● What is asked
Rewrite the data from the line that contains "You are a GUI" down to the line that contains "Task: Click the MOT museum logo", both lines included, with every coordinate in the answers offset by 93. Reproduce every other line unchanged, and leave the pictures out.

● Supplied data
start

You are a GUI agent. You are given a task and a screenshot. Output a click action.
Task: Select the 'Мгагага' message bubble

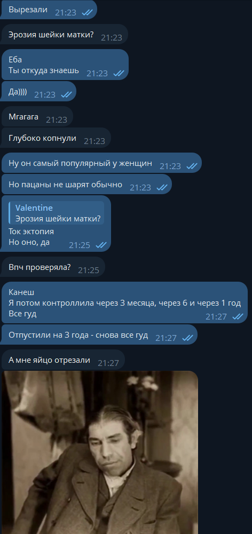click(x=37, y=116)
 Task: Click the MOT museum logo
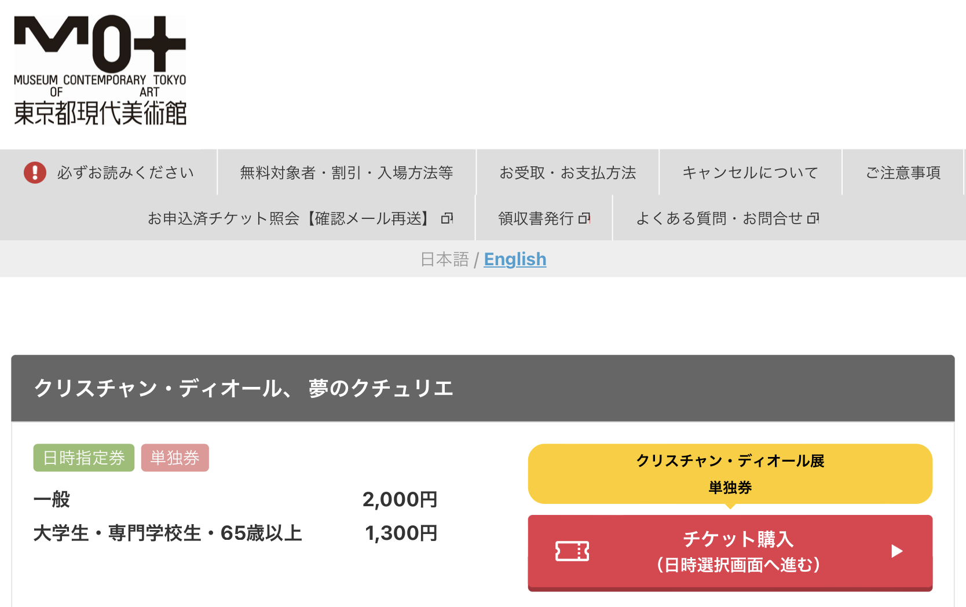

end
start

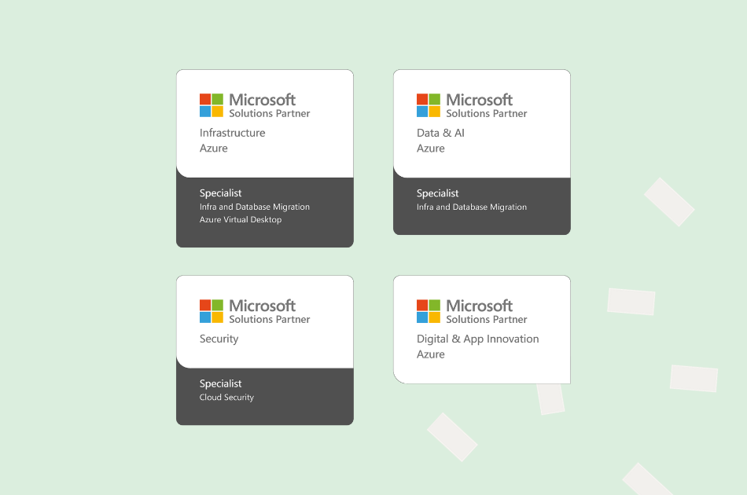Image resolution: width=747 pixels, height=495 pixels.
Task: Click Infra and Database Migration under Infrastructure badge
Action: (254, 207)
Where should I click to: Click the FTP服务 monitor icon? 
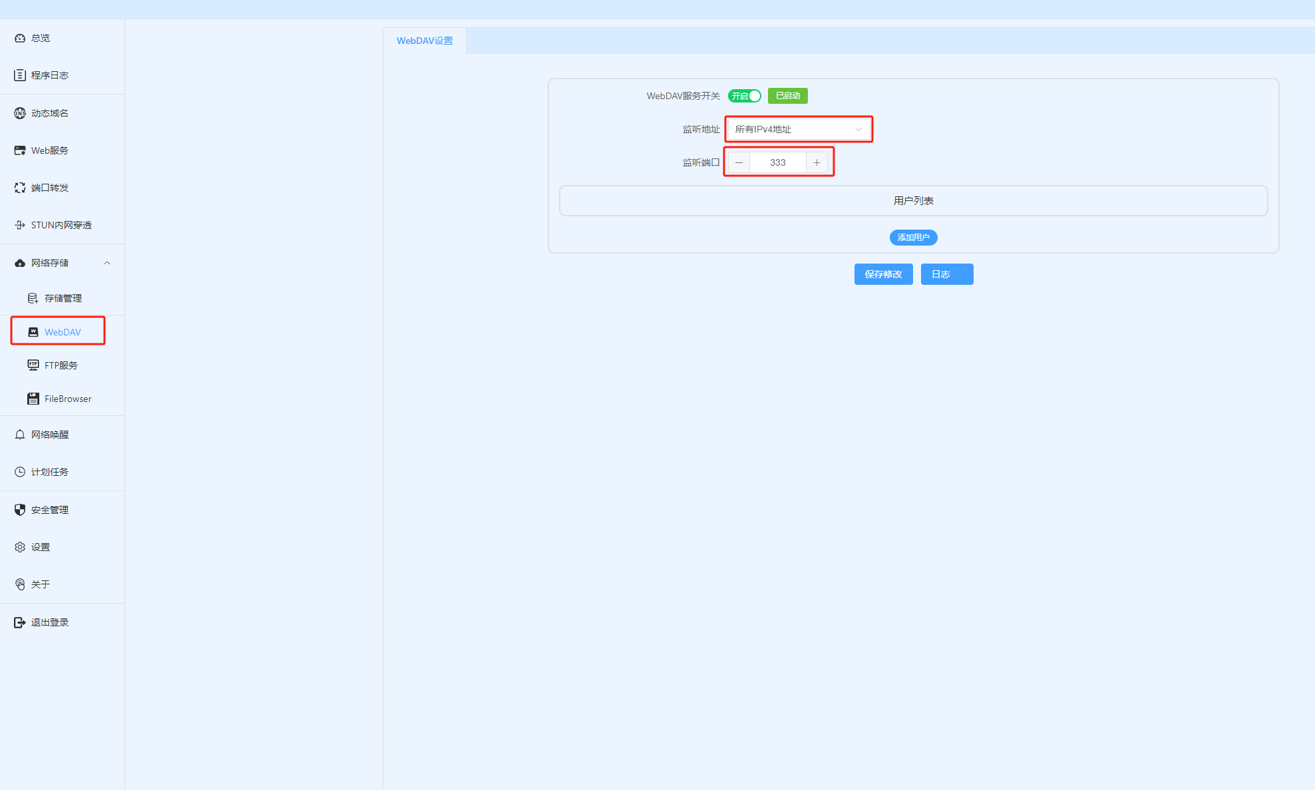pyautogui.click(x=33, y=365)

end

● Written reply
You are a GUI agent. You are given a task and a screenshot. Output a click action.
Task: Select the 'Мгагага' message bubble

click(x=130, y=209)
 Task: Click the MOT museum logo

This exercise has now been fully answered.